Lest we be too quick to pity Oedipus, we must remember his role in fulfilling the prophecy: he kills his father not in self-defense, but in an incident of road rage, when his father does not let him pass first.
As king, he looks to everyone but himself for the evil which has been done. He rants and he rages at the plague, at his people, at the Gods for what has befallen him. But we must not forget that it is his own blindness to the evil done by his very hand that creates his destiny.
What happens when we crown our ego King, and stay committed to ruling and dominating others, ethics and consequences be damned?
We end up here: blindly imposing our violence on the world around us.
We end up here: denying our own shadow, projecting it out onto whatever we happen to encounter outside of us.
When we crown our Ego self King, limited our sense of self to the conscious rational mind only, we become blind to the evil that is done by our own hands. And here, the left hand knows not what the right is doing. In demanding that our Ego’s sovereignty is the only thing which matters, has value or exists, we violently repress all of us (and all of the others) which we do not identify with the False Self.
This inevitably leads to violence, against self and others. It is a violence that starts from within, with the disconnection from our shadow and our true selves, and this violence and destruction seeps outward to contaminate all it touches.

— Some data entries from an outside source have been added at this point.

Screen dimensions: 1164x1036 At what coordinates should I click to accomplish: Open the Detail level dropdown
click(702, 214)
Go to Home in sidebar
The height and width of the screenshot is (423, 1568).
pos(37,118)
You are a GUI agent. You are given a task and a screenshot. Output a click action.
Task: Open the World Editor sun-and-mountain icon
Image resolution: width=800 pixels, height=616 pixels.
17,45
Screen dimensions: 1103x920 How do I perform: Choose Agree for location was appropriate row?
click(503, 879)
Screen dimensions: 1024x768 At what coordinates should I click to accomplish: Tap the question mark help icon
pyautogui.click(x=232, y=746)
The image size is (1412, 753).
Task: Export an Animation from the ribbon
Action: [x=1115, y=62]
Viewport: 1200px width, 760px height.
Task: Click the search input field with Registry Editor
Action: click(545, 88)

This points to the part of work that we must do. We need to recognize that evil is not just a thing “out there” to be violently controlled, eliminated, or crushed in others.
Evil is a poisonous weed whose seed first sprouts from within. Left to grow unchecked, its tendrils snake outwards, wrapping themselves around whatever and whomever it comes into contact with.
But I have hope that we can do this work of transformation. There was a second riddle of the Sphinx which was left behind for us.
According to Theodectes, the riddle goes like this: “There are two sisters. One gives birth to the other, then that one gives birth to the first. The answer is Night and Day.”
According to some scholars, this points to an even more ancient riddle from the Basque region of Europe. It states: “The brother is white, the sister is black. Every morning, the brother kills the sister. Every evening, the sister kills the brother. Nevertheless, the brother and the sister never die.”

I see the sunset coming. The time has come for this long day to journey into night.
The moon is rising, and she will shine on this long-delayed night, and we will rest.
Harmony can return to the earth. Day and night, night and day, they will live and die endlessly, again in balance with the law of nature & the will of life.